#### STUDY QUESTIONS
1: Reproduce the stretch of the report on the Provo 911 call from "The dispatcher who" through "were released Monday.", copying it word for word.
2: According to the report on the Provo 911 call, how long after the call was the man's body found?

───── PASSAGE SHOWN

Compounding the problem was the man's use of a cell phone, which didn't provide the caller's address on the dispatcher's computer screen like landline telephones do.
"Today, more than half of all calls received at our center are from cellular phones," Capt. David Bolda, a Provo police 911 director, said Monday of the growing problem for officials.
Provo officials associated the unattended death of Scott M. Aston, 30, with his Oct. 1 cell phone call for help to 911.
His address did not appear on the dispatcher's screen from the cell phone, and despite repeating the address, the street number "915" was mistaken for "950."
Aston told the dispatcher that he had been ill for two weeks, couldn't breathe and "felt that he was dying," said city spokeswoman Raylene Ireland.
"Approximately three and a half minutes into the call ... the line goes dead," Ireland said. Despite paramedics' efforts to locate Aston, including checking adjacent addresses, the man could not be found.
The dispatcher who took the call played back the tape to confirm the address and again misheard it as "950" before a battalion chief called off the search.
The man's body was found three days later after a relative called authorities. Results of the subsequent investigation prompted by the death were released Monday.
A call taker and a dispatcher were disciplined, Ireland said.

──────────
───── DATASET RECORDS

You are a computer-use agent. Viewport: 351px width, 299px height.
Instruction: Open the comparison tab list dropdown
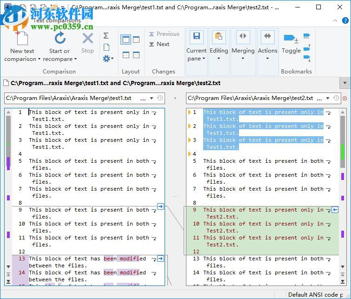point(345,83)
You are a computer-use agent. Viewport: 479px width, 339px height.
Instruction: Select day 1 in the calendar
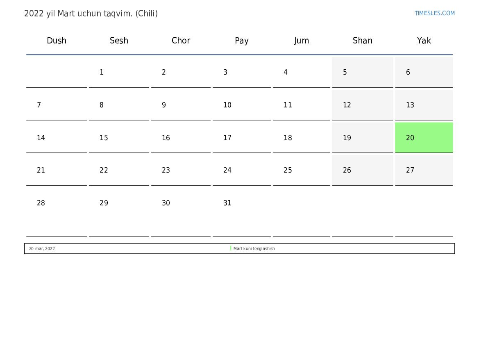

──────────

#### EXERCISE SOLUTIONS
1:
The dispatcher who took the call played back the tape to confirm the address and again misheard it as "950" before a battalion chief called off the search.
The man's body was found three days later after a relative called authorities. Results of the subsequent investigation prompted by the death were released Monday.

2: Three days later, after a relative called authorities.